### [READING TEXT]
****************
Will it strut or stumble? When U.S. forces began to pull out of Baghdad and into suburban bases in 2005, the vacuum was filled by al-Qaeda bombers and armed Shi'ite and Sunni militants, who fought a two-year civil war. Now, however, the main vectors of sectarian violence have been turned back, weakened or co-opted. Although there has been no meaningful political or social reconciliation between the sects, their representatives in parliament have learned to form expedient alliances, which will doubtless continue as the parties jockey for power in post-occupation Iraq.
But don't expect peace to break out anytime soon. In a country seething with ancient animosities, it's almost certain that politics will be attended by violence. Ahead of provincial elections in January, there's a potentially explosive Shi'ite-vs.-Shi'ite clash brewing in the south. In Sunni areas to the west and north of Baghdad, a new alliance of tribal sheiks, many of them U.S.-funded ex-insurgents, are challenging the Sunni parties currently in power.
****************
### [DATA RECORDS]

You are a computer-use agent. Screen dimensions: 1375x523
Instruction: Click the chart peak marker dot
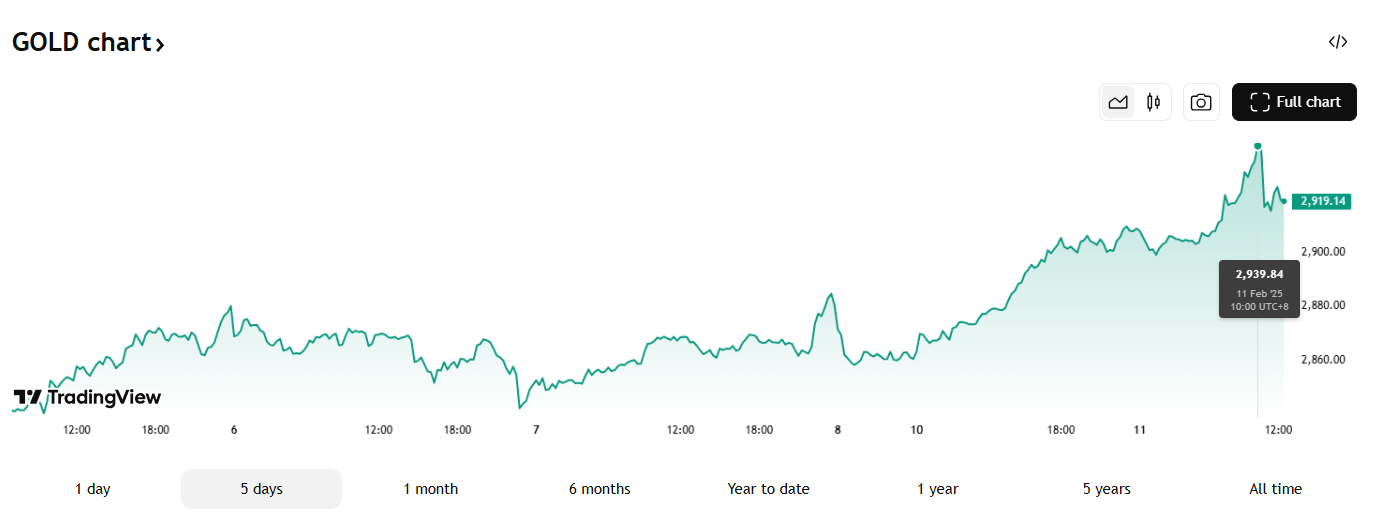[x=1258, y=146]
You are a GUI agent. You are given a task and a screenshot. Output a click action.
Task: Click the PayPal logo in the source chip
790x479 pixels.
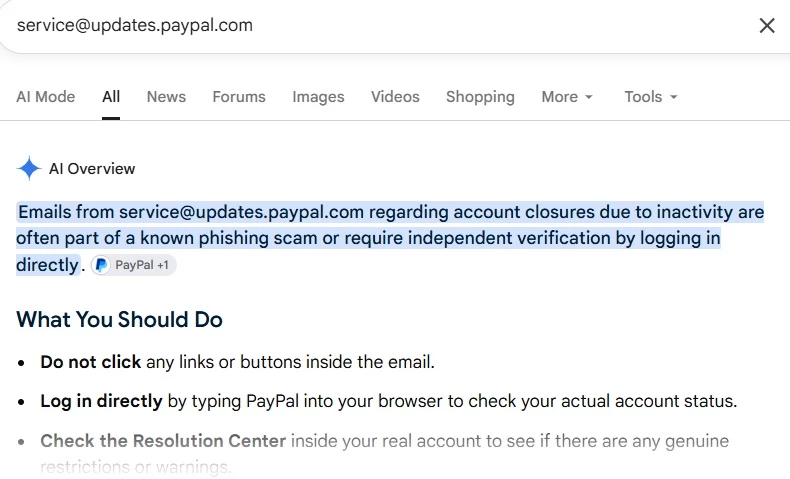[x=101, y=265]
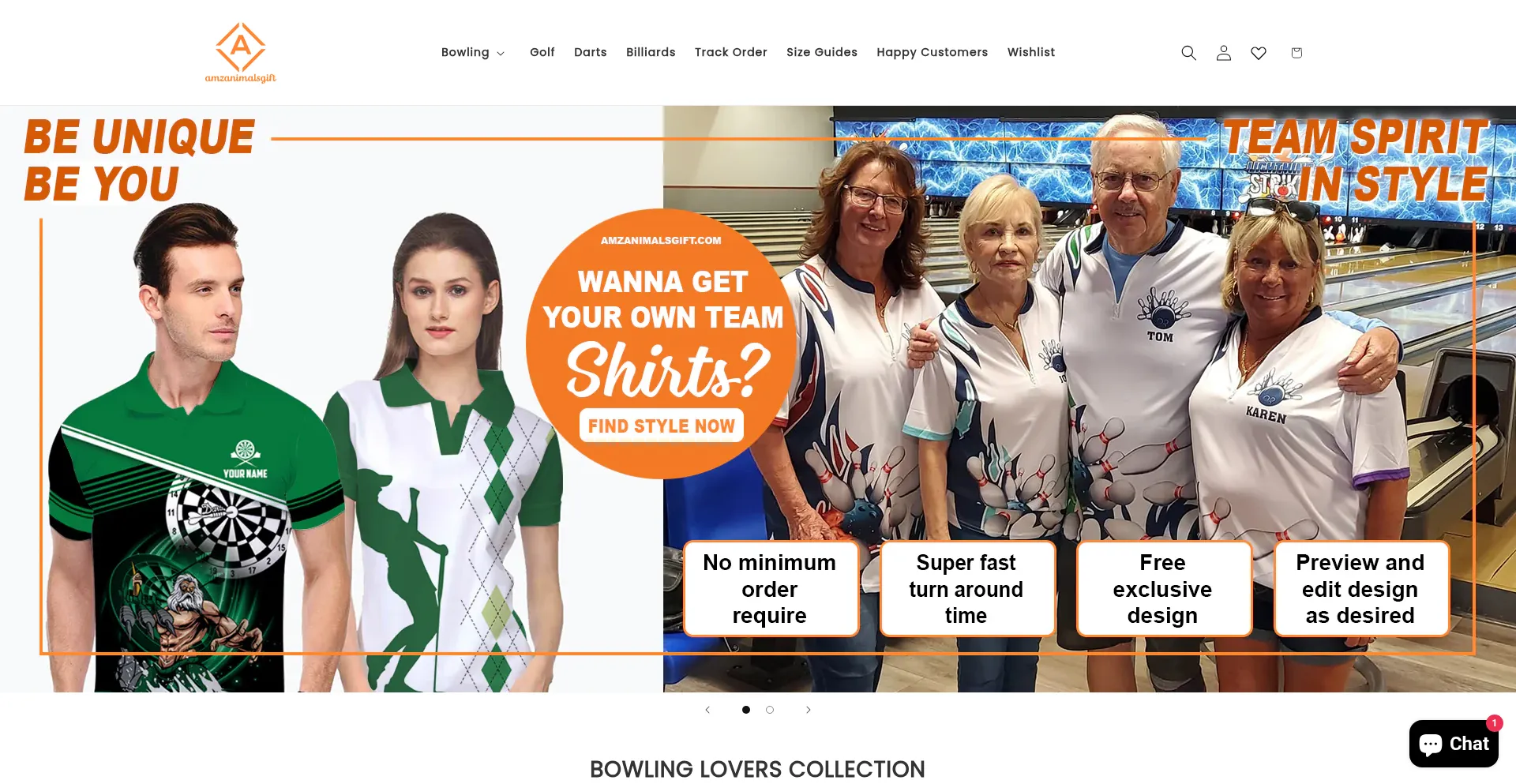Open the wishlist heart icon
1516x784 pixels.
1259,53

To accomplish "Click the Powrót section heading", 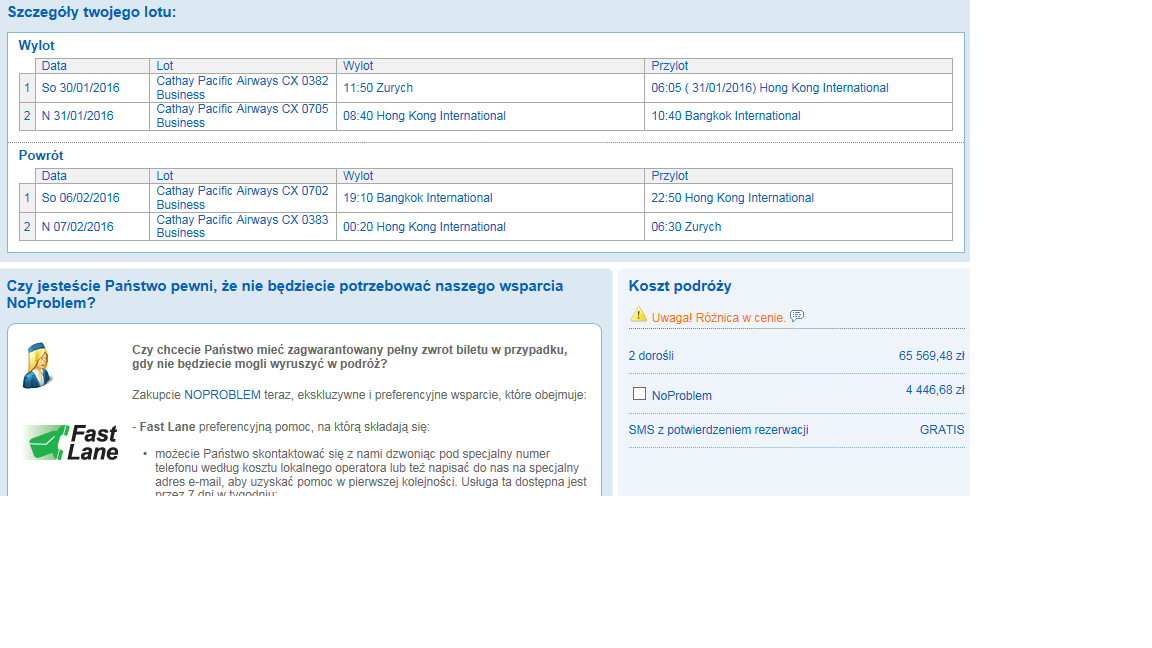I will pyautogui.click(x=41, y=156).
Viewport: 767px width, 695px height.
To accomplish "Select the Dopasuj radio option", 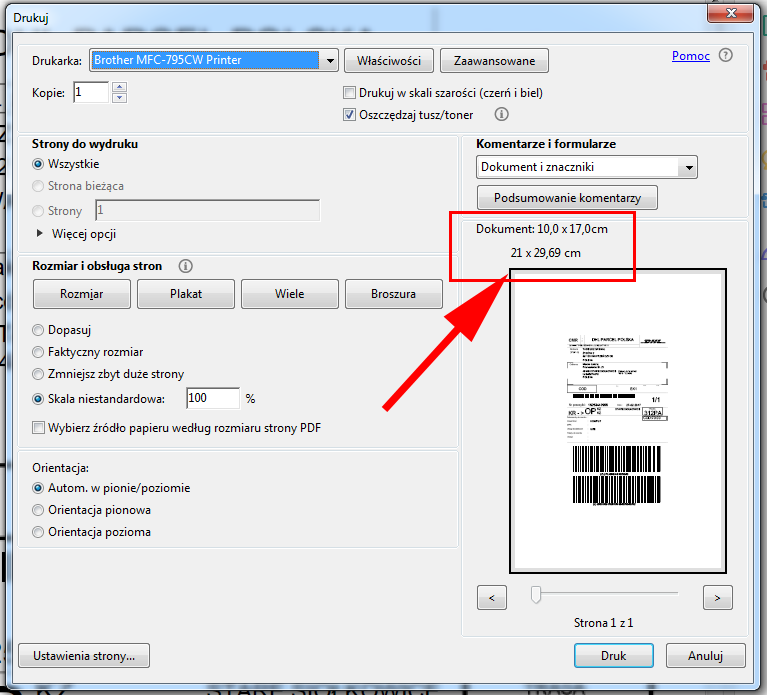I will pos(39,330).
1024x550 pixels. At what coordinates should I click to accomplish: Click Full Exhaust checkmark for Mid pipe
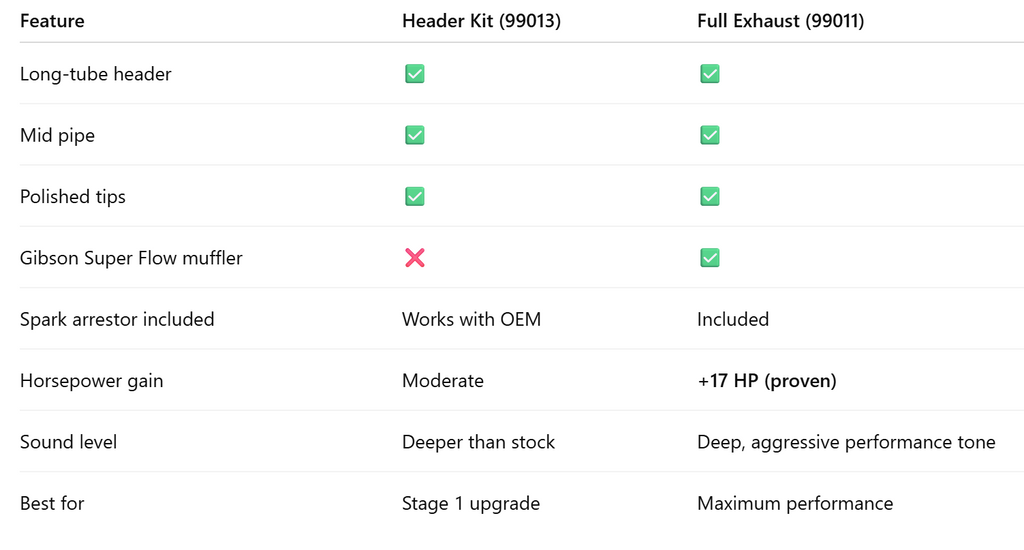tap(709, 135)
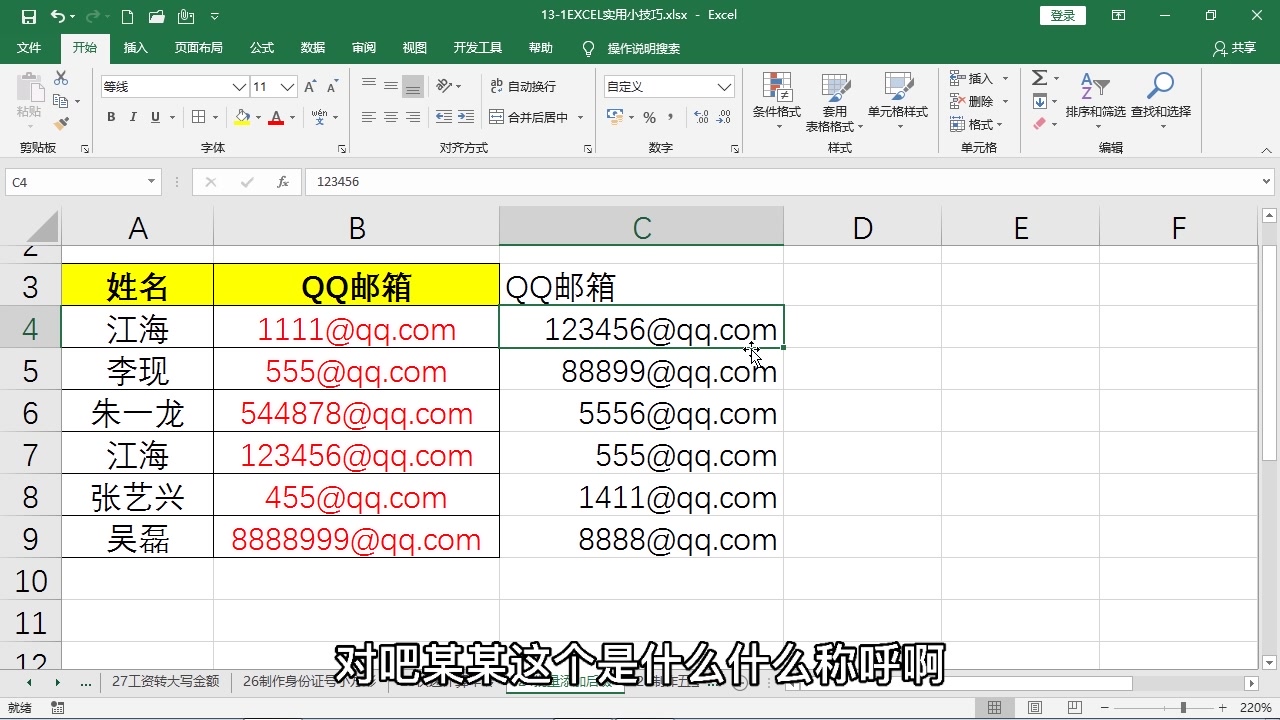Apply italic formatting to the text

point(133,117)
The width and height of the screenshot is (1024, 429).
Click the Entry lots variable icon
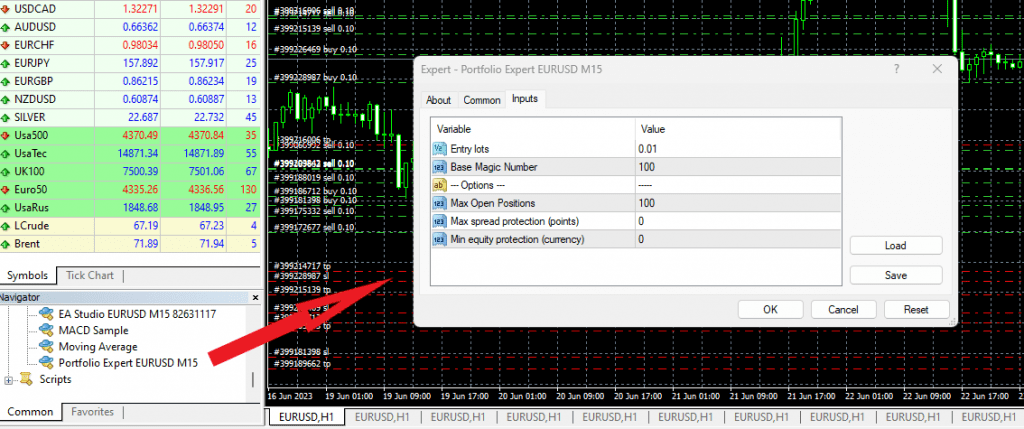(x=440, y=149)
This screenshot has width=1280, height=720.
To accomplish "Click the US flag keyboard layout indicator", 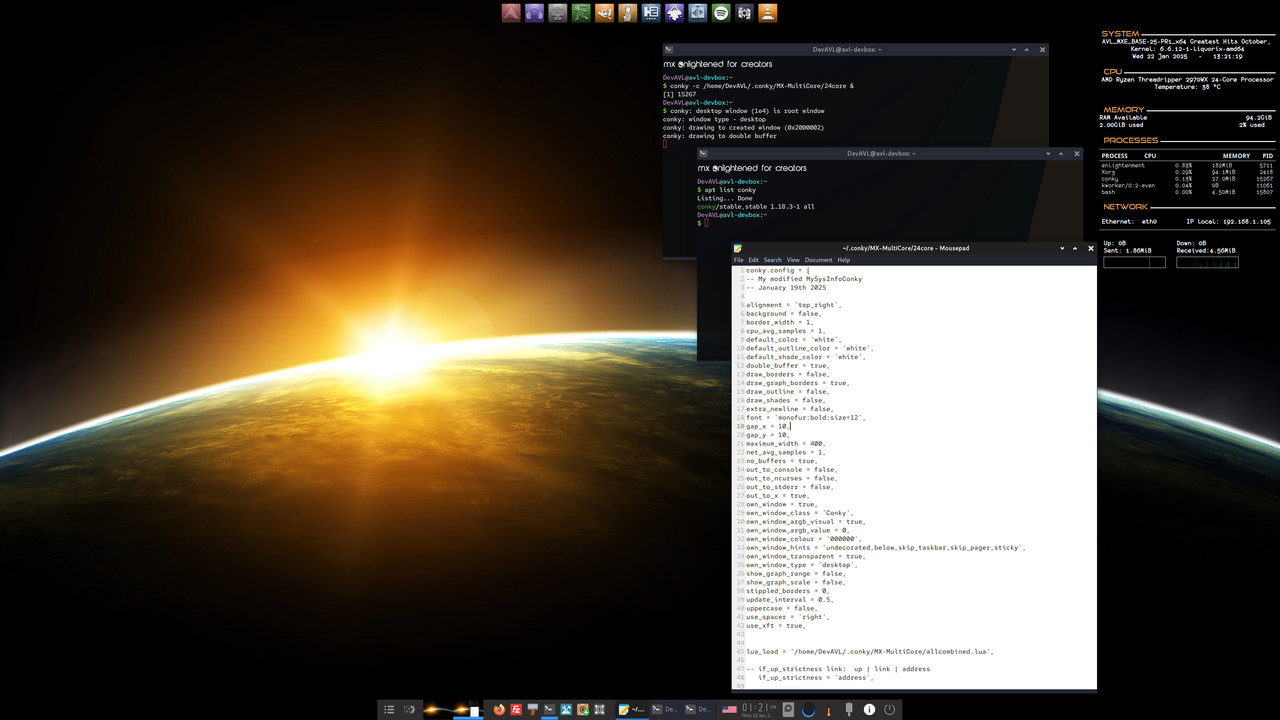I will click(x=729, y=709).
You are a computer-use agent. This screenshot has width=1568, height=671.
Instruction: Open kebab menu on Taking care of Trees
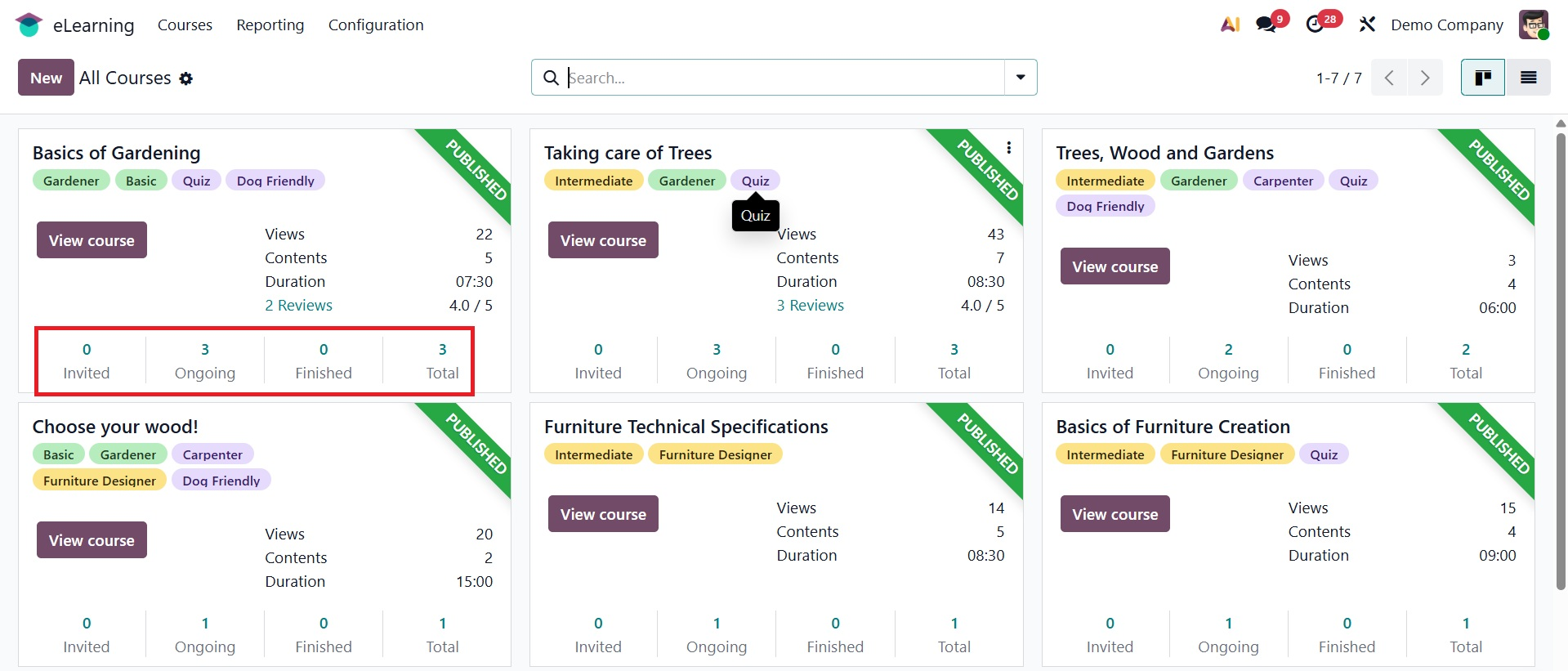pos(1009,147)
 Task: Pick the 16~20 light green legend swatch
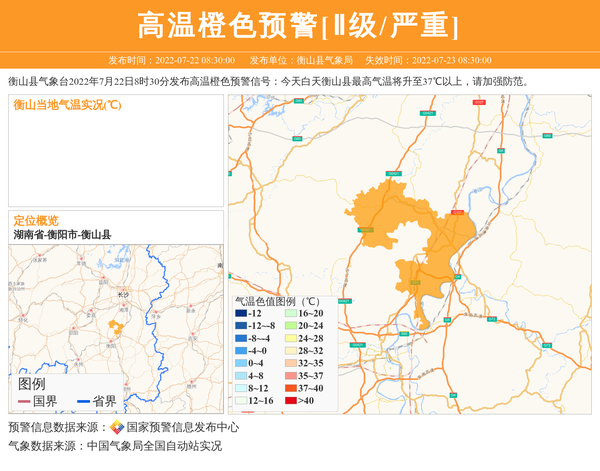click(290, 314)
****************
Copy the text on Iraq from "Will it strut" up to and including "in post-occupation Iraq.". The material comes from a different source than the text on Iraq.

Will it strut or stumble? When U.S. forces began to pull out of Baghdad and into suburban bases in 2005, the vacuum was filled by al-Qaeda bombers and armed Shi'ite and Sunni militants, who fought a two-year civil war. Now, however, the main vectors of sectarian violence have been turned back, weakened or co-opted. Although there has been no meaningful political or social reconciliation between the sects, their representatives in parliament have learned to form expedient alliances, which will doubtless continue as the parties jockey for power in post-occupation Iraq.